Filed under: Politics,Russia — The Professor @ 7:05 am

This article from Radio Free Europe/Radio Liberty contains several gems. The article summarizes the thesis of a book “Forward to the USSR-2,” which describes Yuri Adropov’s plan to revitalize the USSR–a plan aborted by his death, but probably doomed in any event (for reasons discussed below):

A key part of the purported Andropov plan was to be played by the KGB’s Sixth Directorate, which was concerned with economic-intelligence gathering. This directorate had accumulated masses of classified technologies taken from Soviet innovators and stolen from the West by KGB operatives. This information would be used to spark a scientific-technical revolution that would drive the country’s modernization.

The Andropov”plan” was just a recycling of Lenin’s dictum “Communism equals Soviet power plus electrification of the entire country”: to the Soviet mind, economic progress would be achieved by the centrally directed application of the most advanced technology. Like the Bourbons, the Soviet leadership learned nothing and forgot nothing. Such schemes never result in economic growth. Centralization is antithetical to economic growth. The dynamism of an undirected market process is necessary for true economic advancement. And it is this dynamism that creates the technology in the first place–it is technology that solves problems that people really face, not the problems that bureaucrats imagine that they face. As Hayek pointed out long ago, planners never have the information–or the incentive to use the information–necessary to direct resources to their highest value use.

USSR-2 also includes the following paragraph:

It [the Russian Federation under Putin] is a clandestine state, operating covertly under a seal of secrecy.
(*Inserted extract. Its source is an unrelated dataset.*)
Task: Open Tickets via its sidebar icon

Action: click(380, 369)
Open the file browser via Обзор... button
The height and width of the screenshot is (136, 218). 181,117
It is invisible to the West and the majority of Russia. It is a hybrid of the special services, a nearly religious order (a group of people who passionately want to create a Russian miracle), a network of high-technology projects, financial-investment structures, and a web of propaganda…. Figures from this secret state say where to invest money. They choose projects and technologies. They direct investments and plan operations to take over whole branches of industry both on the territory of the late USSR-1 and right up to Europe and the United States. A transnational business network is being built — the USSR-2.

Again, the delusion that an elite can achieve economic growth by choosing “projects and technologies.” They can choose them, all right–but it is nearly certain that they will choose them incorrectly. A priesthood of secret policemen with no true market experience whatsoever, completely isolated from the micro-information of the marketplace, largely immune from market discipline, will never create a miracle, Russian or otherwise. The incentives they face will no doubt be perverse ones. Property rights are inherently tenuous in such a framework, so the siloviki will direct resources to endeavors that maximize the potential for graft and skimming over the very short run–rather than to projects that offer the highest returns to the society at large.

Anyone inside the siloviki or without who actually believes that a centralized, secretive, state-dominated system will actually produce robust economic development is sadly deluded, and in desperate need of a clue as to where to get a clue. Although USSR-2 and the RFERL article about it both suggest that this development is a threat to the West, I actually take great comfort in these disclosures. If this truly represents the thinking of Putin and his ilk, Russia is doomed to remain merely a petro state susceptible to the vicissitudes of the prices of oil and gas. It will not truly provide an enduring threat to the West, for like its Soviet predecessor, its military and diplomatic might will rest on economic quicksand.

I do feel genuine sadness, however, for all those Russians outside the siloviki, who will pay the price for the arrogance and ignorance of their rulers–and they are ruled, not governed, make no mistake about it. Bad habits of rule die hard in Russia, as the long suffering Russian people will find out when oil and gas prices decline and bring the Russian economy down with them.